Just when I think Americans and their leaders are so fucked-up, the country hardly deserves to survive, we do something as a group I can finally salute.
I’ll bet medical marijauna and just plain old pot smoking is going through the roof (pun intended).
That all seems like the right priority to me.
When we are all stuck at home; sweat and lettuce don’t mix. If you are going to work out; get out.
Gyms are closed, people are not walking around their offices killing time with their shit-head co-workers. It’s not a surprise that Fitbit is recording fewer steps.
But I can tell you the bike paths in Tucson and Phoenix are full of walkers, dogs and fucking horses I’ve never seen out there before. People are definitely getting out of the house to keep from killing their spouse.
That’s where a little more booze and getting a little more stoned can only help. If nothing else, it’s going to make this time go faster.
“I can pretty much handle the toilet paper shortage and make do without paper towels,” my friend, Wolf said. “But I’d be pissed if they ran out of beer.”
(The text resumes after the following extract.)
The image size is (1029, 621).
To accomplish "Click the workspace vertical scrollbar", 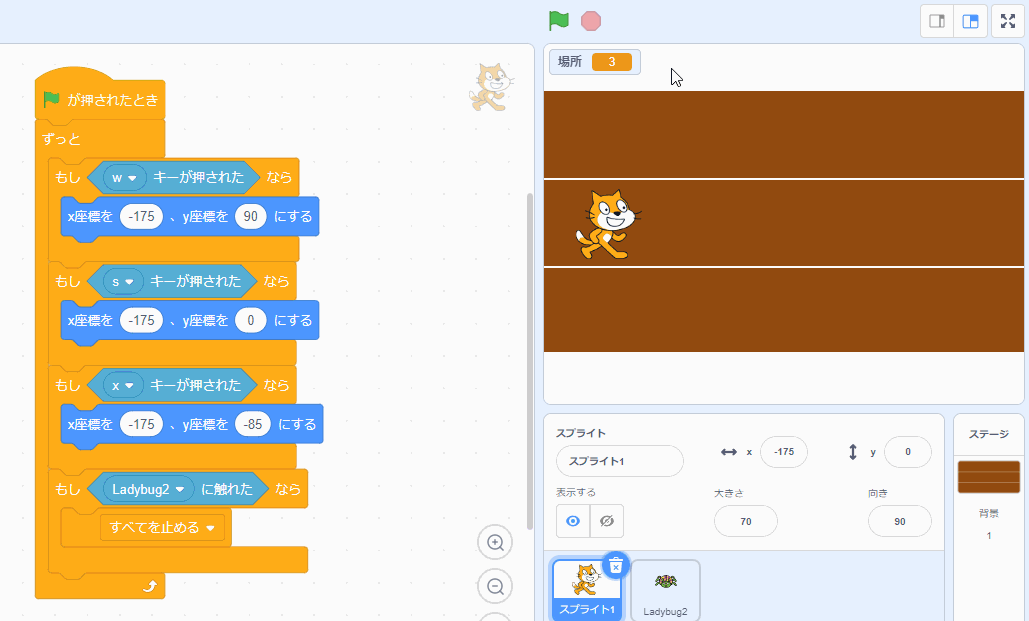I will click(530, 360).

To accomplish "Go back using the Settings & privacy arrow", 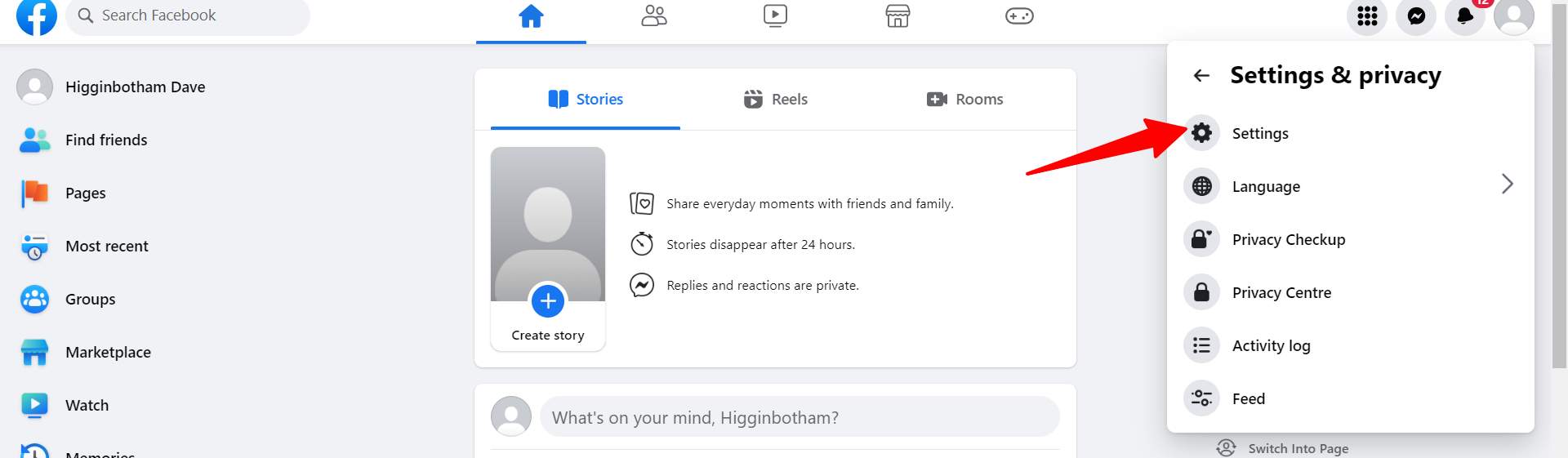I will point(1201,76).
As you may have guessed, Wolf is German. Bad shit happens in the world when you piss off the Huns. Just ask Poland or Belgium.
Better a little booze to calm the masses — German or not.
Of course the experts are full of advice about increasing exercise and avoiding overeating and over drinking… Blah, blah, blah.
Most of us are all for the epidemiologists telling us to stay at home, stay the hell away from people and wash the shit out of our hands. We know the wellbeing crowd are probably right too. But most people can only do one “good” thing at a time.
In a pandemic, kale can wait.
When anxious, people need a release. Look, alcohol is how we got through the tough times in American history.
The Founding Fathers were all drunk before lunch and stayed that way until late into the evening. They railed against the devil rum, but they didn’t have bottled water — they had bottles of beer, wine and George Washington was distilling his own Rye.
Civil War soldiers rarely went into battle sober. The Old West cliche’ saloon was pretty close to the truth — cowboys were not drinking diet cokes.
The roaring 20’s had the backlash against alcohol that lead to prohibition. But soon after the economy went into the shitter, they repealed that bullshit. “Happy Days are Here Again,” was followed by FDR raising a glass of beer and getting the rest of the country to drink with him.
Somebody needs to keep their jobs — it might as well be the brewers, the distillers and the wine makers. That shit is a public service too.
And yeah, like anything, too much alcohol will make it all worse. It can lead to killing that spouse before you pass out. Or fights, or abuse. Damaged livers and dead brain cells.
But too much water can kill you too. People know booze is bad for them — most will find the right balance — at least eventually.
So let’s keep these priorities right while we can, America. We fucked up the start of this pandemic, but now maybe we can figure out how to make all the ventilators, and cover our health workers with masks and the correct plastic.
But when our long days are done, or we are stuck at home without enough to do, having a beer (or 6) with the few people you like (and sometimes even love when you’re just the right amount of dizzy) is one way to keep the stress at bay.
A little buzz can make you forget all the destruction and depravations of our “normal” lives. Take a few minutes to laugh a little, relax a bit, and get some fucking sleep for a change.
Splitting a fifth of tequila after the sun goes down can help you hold out a little hope that this shit will end; things will get better. If nothing else, it will be a “temporary” fifth of hope.